The Decemberists are one of those bands that consistently, unfailingly, only ever sound like themselves. There really aren’t others to compare their sound to because no one else is doing that.Their 2006 album The Crane Wife is the perfect example of how they rode that idiosyncratic roller coaster to fame. Picaresque before it is twee, and The Hazards Of Love after it is overly complicated and proggily bombastic, but The Crane Wife is a moment caught on vinyl, a perfect little moment capturing a band doing what it does best.
The title of The Crane Wife apparently stems from a second-hand picture book that frontman Colin Meloy discovered in a shop in Seattle; it tells the story of a crane-woman who marries a mortal man, who mistreats her until she transforms back into a bird and leaves him. (Shades of The Secret Of Roan Inish, if anyone remembers that film.) Two tragic songs about the couple – in reverse order, natch – bookend the album.
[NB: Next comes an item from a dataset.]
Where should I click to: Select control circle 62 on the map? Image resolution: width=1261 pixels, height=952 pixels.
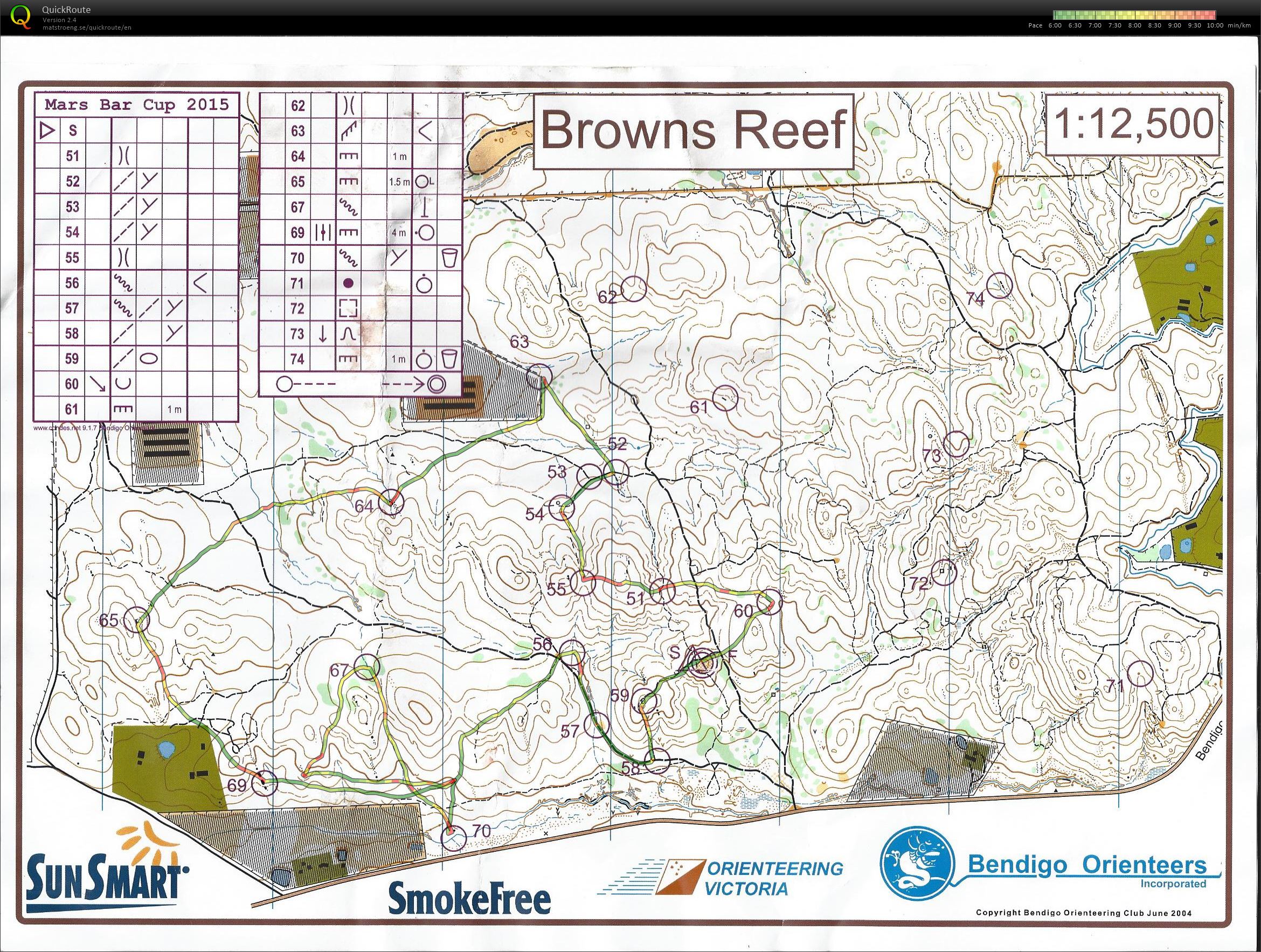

The first one, “The Crane Wife 3,” is not only gorgeous, but so simple I learned to play it in an afternoon.
In between these sad songs – which are full of pathos and regret – we have a whole host of gorgeous little proggy-pop gems. “The Perfect Crime #2” is essentially “The Ladykillers” set to music, with an infectious bass line and toe-tapping beats on the hi-hat. “O Valencia!”, which as far as I can tell is a gay retelling of Romeo and Juliet, was notable for the way its music video was shot – the band filmed themselves in front of a green screen and had fans send in their own backgrounds. “The Island” is a twelve-minute, three-part epic based on Shakespeare’s The Tempest, told from the perspective of the much-maligned Caliban. And about two-thirds of the way through, “Summersong” strikes up its tootly, squeezebox intro, and no one listening to it can be sad again for at least half an hour.
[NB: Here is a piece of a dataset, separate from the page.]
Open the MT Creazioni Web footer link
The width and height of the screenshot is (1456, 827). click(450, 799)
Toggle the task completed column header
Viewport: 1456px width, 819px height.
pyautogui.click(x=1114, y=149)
The Crane Wife is marked, as all Decemberists albums are, by Colin Meloy’s absolute love affair with the English language. Seriously, it’s not a real Decemberists song unless you have to consult the OED four times; I used to have my students listen to Castaways and Cutouts instead of doing real vocab lessons. This album, however, somehow gets the balance exactly right; sometimes it falls over too far one way or the other, and you end up with stuff like The King Is Dead (their most recent effort, and a clear effort to dumb it down for the mainstream). The Crane Wife is just one of those perfect albums, where a band manages to say everything they ever wanted to say. No more, no less.
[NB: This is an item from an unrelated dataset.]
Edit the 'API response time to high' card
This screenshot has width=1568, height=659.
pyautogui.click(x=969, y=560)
Lastly: I was lucky enough to see the Decemberists’ tour in support of this album, in November 2006, and I can safely say I have never seen anyone have so much fun doing their job. There was a dance contest. There was a shouting contest. And, right at the end, there was a re-enactment of “The Charge Of The Light Brigade,” involving most of the band and several audience members. For a review of that show, go here; they also have provided this photo:
Six years later, I’ve been to better or more “important” shows, but I’ve never been to one I enjoyed so much.